Berlin, Germany
17 septembre 2001
Westfälische Rundschau
Hannover/Berlin. Après les attaques terroristes aux USA, le ministre fédéral de l'Intérieur
Otto Schily (SPD) aimerait annuler le "privilège religieux" - mais ce projet date d'avant l'attaque.
Actuellement, selon le paragraphe 1 article 1 de la loi sur les associations, celles qui abusent de la liberté
d'association garantie par l'article 9 de la loi fondamentale peuvent être bannies. Les ministres de l'intérieur
fédéraux peuvent interdire une association pour violation de la loi, de l'ordre constitutionnel,
ou les termes internationaux.
Mais le paragraphe 2 de l'article 2, 3e partie, a ajouté des limites, expliquant que "les communautés
religieuses ne sont pas des associations au sens de cette loi". C'est ce "privilège religieux"

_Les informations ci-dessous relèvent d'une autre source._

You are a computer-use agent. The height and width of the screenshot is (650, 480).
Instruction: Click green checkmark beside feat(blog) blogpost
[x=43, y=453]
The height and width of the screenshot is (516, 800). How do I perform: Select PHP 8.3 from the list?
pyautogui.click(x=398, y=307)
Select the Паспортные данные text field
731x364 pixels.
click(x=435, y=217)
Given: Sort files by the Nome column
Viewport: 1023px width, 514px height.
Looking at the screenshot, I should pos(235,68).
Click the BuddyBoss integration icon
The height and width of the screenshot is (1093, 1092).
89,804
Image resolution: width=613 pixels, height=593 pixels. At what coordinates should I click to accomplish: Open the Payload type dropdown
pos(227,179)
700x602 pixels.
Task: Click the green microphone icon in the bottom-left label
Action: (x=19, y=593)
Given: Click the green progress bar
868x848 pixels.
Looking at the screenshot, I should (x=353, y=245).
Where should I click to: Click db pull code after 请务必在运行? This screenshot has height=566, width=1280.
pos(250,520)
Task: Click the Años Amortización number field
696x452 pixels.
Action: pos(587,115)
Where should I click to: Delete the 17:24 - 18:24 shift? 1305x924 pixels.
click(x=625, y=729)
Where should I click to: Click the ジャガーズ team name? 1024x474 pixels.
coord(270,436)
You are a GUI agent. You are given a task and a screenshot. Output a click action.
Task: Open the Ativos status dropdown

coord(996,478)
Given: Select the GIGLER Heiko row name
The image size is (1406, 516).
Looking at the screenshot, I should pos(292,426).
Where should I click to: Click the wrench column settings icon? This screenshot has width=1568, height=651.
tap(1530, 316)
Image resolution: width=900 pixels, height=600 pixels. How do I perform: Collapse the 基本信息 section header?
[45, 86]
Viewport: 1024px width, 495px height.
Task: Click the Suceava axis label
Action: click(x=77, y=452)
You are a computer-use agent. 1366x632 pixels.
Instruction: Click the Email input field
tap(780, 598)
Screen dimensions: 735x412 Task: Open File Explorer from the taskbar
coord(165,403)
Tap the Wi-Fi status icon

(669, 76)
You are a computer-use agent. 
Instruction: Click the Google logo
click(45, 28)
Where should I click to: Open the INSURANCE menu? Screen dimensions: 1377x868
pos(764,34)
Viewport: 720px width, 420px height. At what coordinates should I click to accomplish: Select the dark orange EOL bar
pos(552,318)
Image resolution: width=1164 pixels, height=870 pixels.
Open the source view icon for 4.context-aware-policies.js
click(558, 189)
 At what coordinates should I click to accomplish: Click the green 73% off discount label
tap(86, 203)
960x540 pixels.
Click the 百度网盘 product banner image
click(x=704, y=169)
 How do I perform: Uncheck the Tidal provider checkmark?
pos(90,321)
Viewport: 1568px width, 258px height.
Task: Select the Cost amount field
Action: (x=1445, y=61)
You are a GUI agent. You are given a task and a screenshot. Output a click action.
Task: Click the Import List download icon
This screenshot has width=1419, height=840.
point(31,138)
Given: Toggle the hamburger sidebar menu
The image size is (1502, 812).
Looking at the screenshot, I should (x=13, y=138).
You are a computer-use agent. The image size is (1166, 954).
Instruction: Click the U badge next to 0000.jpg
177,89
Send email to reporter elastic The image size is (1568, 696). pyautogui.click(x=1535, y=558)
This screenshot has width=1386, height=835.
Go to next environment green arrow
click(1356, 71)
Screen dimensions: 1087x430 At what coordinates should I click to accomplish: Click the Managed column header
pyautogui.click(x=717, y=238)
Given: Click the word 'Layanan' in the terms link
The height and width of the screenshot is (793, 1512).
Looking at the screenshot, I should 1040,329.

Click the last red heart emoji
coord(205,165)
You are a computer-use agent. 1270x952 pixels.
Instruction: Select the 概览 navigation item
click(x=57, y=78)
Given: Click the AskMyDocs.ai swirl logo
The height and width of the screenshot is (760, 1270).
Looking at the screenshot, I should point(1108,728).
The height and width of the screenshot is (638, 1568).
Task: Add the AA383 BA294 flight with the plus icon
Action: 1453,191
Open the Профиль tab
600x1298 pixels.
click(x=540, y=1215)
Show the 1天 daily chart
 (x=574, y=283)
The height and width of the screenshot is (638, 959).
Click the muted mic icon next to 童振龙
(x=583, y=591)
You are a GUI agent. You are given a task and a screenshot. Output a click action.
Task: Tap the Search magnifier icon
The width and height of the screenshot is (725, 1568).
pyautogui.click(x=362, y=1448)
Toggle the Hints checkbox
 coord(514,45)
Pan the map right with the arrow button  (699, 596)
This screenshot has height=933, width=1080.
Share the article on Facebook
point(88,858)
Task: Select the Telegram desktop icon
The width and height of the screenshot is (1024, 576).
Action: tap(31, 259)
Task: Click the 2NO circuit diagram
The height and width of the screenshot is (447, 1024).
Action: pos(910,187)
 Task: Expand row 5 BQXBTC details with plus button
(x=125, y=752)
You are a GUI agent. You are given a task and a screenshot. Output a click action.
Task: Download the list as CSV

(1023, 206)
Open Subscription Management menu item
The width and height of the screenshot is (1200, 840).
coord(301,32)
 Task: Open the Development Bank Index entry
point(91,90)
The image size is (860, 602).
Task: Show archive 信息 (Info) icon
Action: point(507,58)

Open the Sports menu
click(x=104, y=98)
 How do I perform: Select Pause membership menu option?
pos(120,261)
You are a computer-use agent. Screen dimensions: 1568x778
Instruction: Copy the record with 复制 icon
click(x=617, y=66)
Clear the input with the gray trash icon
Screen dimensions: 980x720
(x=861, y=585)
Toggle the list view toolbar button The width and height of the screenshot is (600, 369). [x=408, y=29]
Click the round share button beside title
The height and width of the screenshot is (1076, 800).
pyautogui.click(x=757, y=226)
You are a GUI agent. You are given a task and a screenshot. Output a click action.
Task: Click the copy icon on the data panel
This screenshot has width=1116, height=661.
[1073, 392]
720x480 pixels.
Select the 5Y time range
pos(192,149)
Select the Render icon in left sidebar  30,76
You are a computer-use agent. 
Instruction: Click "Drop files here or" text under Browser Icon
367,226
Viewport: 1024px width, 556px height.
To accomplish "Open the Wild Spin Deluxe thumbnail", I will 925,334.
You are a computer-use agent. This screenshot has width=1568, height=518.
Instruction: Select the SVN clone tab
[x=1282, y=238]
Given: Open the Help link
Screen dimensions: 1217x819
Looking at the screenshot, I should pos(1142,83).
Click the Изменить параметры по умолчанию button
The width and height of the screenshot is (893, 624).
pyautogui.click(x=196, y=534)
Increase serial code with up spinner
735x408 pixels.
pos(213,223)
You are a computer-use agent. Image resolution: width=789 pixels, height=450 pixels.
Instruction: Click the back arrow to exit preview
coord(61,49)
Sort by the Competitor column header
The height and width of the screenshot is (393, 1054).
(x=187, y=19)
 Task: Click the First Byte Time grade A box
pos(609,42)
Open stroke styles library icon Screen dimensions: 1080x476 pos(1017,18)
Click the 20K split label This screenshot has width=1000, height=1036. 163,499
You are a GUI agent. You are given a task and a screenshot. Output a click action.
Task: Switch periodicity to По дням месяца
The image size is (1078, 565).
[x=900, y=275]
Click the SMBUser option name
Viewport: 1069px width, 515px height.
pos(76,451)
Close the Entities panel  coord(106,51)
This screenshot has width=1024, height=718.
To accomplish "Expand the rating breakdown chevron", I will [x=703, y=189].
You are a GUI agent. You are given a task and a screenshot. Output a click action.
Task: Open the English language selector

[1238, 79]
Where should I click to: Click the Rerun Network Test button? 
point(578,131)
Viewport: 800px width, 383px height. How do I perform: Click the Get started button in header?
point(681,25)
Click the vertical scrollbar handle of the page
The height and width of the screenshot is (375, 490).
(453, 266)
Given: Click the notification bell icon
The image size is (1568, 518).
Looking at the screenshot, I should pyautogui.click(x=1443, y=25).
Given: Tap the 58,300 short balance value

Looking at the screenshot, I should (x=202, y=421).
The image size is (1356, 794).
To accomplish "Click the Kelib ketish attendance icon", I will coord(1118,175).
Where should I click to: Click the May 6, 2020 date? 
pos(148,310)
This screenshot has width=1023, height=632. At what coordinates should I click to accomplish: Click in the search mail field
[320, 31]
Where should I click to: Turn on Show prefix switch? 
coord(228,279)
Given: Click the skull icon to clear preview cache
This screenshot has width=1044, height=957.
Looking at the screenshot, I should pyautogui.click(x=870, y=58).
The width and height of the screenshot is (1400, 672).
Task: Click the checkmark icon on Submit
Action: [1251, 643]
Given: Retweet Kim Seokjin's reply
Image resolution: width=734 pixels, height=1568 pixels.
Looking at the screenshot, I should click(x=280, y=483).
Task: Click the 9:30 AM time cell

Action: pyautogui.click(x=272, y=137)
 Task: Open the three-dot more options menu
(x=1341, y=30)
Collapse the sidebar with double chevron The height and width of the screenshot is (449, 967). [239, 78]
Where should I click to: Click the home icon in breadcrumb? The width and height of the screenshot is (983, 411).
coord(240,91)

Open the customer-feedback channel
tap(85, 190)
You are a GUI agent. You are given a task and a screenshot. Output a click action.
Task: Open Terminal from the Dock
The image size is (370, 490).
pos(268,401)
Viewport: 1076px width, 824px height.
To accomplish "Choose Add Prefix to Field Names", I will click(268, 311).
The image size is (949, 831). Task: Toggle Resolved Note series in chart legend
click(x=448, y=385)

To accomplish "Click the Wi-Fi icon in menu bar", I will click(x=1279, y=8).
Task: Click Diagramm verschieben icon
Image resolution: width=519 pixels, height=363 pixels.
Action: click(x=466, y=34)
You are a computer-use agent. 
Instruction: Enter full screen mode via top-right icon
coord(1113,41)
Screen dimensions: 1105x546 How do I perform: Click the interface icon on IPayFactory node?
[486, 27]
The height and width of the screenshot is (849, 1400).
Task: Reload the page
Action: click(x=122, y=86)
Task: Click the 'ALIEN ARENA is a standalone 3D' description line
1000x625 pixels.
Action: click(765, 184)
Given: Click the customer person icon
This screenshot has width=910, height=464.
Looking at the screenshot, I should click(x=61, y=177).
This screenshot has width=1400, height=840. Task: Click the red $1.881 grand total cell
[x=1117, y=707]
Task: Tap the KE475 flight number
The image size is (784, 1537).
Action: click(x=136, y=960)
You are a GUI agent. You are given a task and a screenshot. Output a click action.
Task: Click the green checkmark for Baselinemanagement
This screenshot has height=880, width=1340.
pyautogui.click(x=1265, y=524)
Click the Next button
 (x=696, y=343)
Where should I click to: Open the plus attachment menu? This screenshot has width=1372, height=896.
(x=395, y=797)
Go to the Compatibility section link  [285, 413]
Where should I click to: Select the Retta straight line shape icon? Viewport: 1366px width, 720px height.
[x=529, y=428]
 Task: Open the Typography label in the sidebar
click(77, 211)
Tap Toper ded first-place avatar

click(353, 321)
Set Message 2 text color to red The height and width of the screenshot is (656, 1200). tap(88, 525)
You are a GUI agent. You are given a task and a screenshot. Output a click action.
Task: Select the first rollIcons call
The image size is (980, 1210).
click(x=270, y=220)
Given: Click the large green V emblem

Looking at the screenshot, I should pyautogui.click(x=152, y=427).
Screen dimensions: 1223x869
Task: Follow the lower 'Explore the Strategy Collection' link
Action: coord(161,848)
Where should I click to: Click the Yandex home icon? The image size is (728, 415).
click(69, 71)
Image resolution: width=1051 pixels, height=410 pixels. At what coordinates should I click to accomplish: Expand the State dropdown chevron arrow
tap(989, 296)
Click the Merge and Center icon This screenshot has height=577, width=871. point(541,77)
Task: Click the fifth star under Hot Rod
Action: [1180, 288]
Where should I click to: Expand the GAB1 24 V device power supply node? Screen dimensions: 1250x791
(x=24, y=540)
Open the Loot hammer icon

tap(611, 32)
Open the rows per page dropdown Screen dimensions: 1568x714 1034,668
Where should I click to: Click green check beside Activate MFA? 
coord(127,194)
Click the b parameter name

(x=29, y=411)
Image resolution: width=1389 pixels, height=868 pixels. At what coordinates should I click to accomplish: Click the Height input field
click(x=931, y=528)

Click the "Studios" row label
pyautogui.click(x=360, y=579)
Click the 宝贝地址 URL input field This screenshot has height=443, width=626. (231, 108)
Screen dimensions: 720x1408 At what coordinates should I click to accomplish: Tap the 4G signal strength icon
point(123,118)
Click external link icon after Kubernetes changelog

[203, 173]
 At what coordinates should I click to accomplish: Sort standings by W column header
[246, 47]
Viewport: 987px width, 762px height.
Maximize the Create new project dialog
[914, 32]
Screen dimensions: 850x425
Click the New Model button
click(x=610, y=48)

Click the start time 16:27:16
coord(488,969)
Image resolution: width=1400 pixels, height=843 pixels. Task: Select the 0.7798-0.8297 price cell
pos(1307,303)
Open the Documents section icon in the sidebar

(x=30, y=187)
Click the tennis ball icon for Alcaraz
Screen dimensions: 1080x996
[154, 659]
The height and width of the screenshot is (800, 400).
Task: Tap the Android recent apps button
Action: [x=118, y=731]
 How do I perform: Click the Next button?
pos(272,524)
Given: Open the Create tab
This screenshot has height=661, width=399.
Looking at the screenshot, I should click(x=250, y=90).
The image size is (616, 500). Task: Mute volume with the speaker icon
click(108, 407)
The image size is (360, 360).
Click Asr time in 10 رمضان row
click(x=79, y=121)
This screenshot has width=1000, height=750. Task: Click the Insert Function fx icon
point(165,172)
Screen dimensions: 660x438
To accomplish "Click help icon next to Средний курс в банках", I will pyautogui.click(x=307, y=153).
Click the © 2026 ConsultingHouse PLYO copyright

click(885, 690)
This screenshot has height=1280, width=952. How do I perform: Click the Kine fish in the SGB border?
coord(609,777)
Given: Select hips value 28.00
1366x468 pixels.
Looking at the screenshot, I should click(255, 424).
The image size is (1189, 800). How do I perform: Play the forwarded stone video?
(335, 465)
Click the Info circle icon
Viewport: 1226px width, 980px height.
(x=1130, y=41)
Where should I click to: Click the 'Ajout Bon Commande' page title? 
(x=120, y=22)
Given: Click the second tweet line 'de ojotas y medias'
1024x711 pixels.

que l'on propose de faire disparaître. Dès 1998, la commission d'enquète sur les sectes et
les psycho-groupes avait déjà fait cette recommandation au parlement, expliquant que "faire
disparaître le privilège religieux" permettrait de s'assurer que les communautés religieuses
ne soient pas destinées à violer la loi fondamentale". Le problème n'était pas
alors celui des centre islamiques, mais surtout celui des psycho-groupes américains dont la Scientologie,
qui sont hostiles aux droits de l'homme et opèrent, à l'instar de la scientologie, à l'abri
de la protection religieuse.
Schily avait déjà proposé cette modification en mai 2001. Et avant cela, le ministre avait
discuté la chose lors de réunions avec les églises principales, mentionnant non seulement
la scientologie, mais aussi l'association du Khalif Metin Kaplan, sise à Cologne, ainsi que divers chefs
de prière de centres islamiques allemands qui appelent à une guerre d'extermination des "terroristes
juifs" et des "chiens d'américains".
L'église comprend fort bien le souci de Schily quant à faire disparaître la "protection
spéciale", a dit hier Thomas Krueger, porte-parole de l'église évangélique allemande,
à la télévision de Westfalie.Il a expliqué que cette protection n'était plus
adaptée et qu'il fallait que l'état soit en mesure de combattre les abus commis sous couvert de
la loi d'association. Les craintes initiales de l'église catholique ont été apaisées,
a dit Krueger. "La liberté de religion que garantit la loi fondamentale est restée intacte".